Davina Smythe-Barratt, Ordinary Mum

Like any ordinary, busy mum, I rely on our road system and infrastructure to ensure everything goes according to schedule. I don’t think that’s too much to ask. Some days, however, it seems as though ‘The Powers That Be’ are determined to throw a spanner in my works.

Take last Friday.  The school run was hell, as usual. I don’t know why so many people choose to be on the roads at 8am.  Haven’t they heard of public transport?  I should have known things wouldn’t go well as soon as I emerged from the driveway.  We were running a tad late as Fidel was uploading his little YouTube diary blog, (it’s called “Stupid Stuff My Stupid Mum Says”. He’s so creative.) so there was no time to scrape the frost from the windscreen. Well, imagine my dismay when I felt a bump and got out to find that a pedestrian had somehow managed to collide with my front bumper! Most thoughtless.  The police now allege that I was driving without due care and attention.  Poppycock!  I could barely see, whilst he had a perfect view,  if anyone was careless, it was him!

As a result, I barely got Emmeline and Fidel to the school gates in time.  In fact, I’m sure they’d have been late if I hadn’t used that lane that nobody but buses seem willing to drive in.  Then I had to hotfoot it down south for my fortnightly appointment with Sergio, my Edinburgh based hairstylist (he’s Portuguese, but he really is brilliant).

Time was tight, but I’ve done it in less than 2 hours before.  Once I’d negotiated the array of Orwellian speed cameras I put the foot down.  Of course, one has to weave in and out of selfish motorists sitting at a sluggish 70mph (what’s THAT all about?!) whilst keeping an eye out for PC Jobsworth of the Yard,  but soon I was approaching the Forth Road Bridge, with time in hand for a chai-latte before my shampoo.  Then suddenly – gridlock.  The bridge…was closed!?!
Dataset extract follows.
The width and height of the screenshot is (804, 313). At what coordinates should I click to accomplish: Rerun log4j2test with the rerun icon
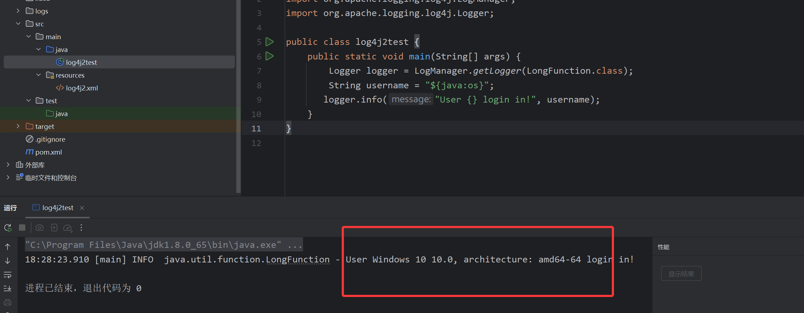pos(8,228)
I set the Land Rover for off-road and made my way across country to the barrier preventing bridge access, in the hope that common sense would prevail  With a 40 mile detour, my appointment with Sergio was a write-off, and I faced the prospect of two more weeks of split-end misery. Sadly, there I became embroiled in a fruitless exchange with a lickspittle government lackey who told me that the bridge was closed in my best interests, before allowing an ambulance to cross!  It seems that some people have a very skewed idea of what constitutes an emergency.

Kevin Cash, Money Saving Expert and King of the Grips

I see that Mark Zuckerberg and Priscilla Chan have celebrated the birth of their baby, Max, by giein’ away £30 billion to a charitable trust.  That’s the maist expensive head-wetting I’ve heard o’ since my pal, Mick the Pill, lost the plot in the Regency Casino and pit a year’s shop takings on 32 reed.  Widna hiv been a bad bet – if he hidna been playing blackjack.

Mark and Priscilla say they are making the donation because they want Max to grow up in a better world.  Is at nae sweet?  I think I speak for young Max fan I say, “Hoy, dad.  I may be less than a week old but even I am pretty sure there’s mair wrang wi the world than you can fix with £30 billion.  Noo pit the cheque-book doon and stick the readies back into the piggy bank marked ‘baby’s first yacht’ afore I gie ye a nappy change ye’ll never forget.”

Ron Cluny, Official Council Spokesman

As I think we all recognise, these are difficult times to be responsible for the administration of a major UK city. Threats are being posed to our way of life the like of which we have not known for decades.

This is no time for shilly-shallying, political correctness or pussyfooting about. That is why I am pleased to announce that Aberdeen has today closed its borders. Some will wonder if this is paranoia or an excessive reaction to world events. To them, I say, extraordinary threats demand extraordinary measures. A point of principle is at stake here. I believe that as we put our wheelie bins out; as we go to the chipper; as we nip down the Co-opie for a 6-pack of Caramel logs – as we go about the simple, day to day business of our lives, not one person – not one – should face even the remotest risk of encountering Donald Trump.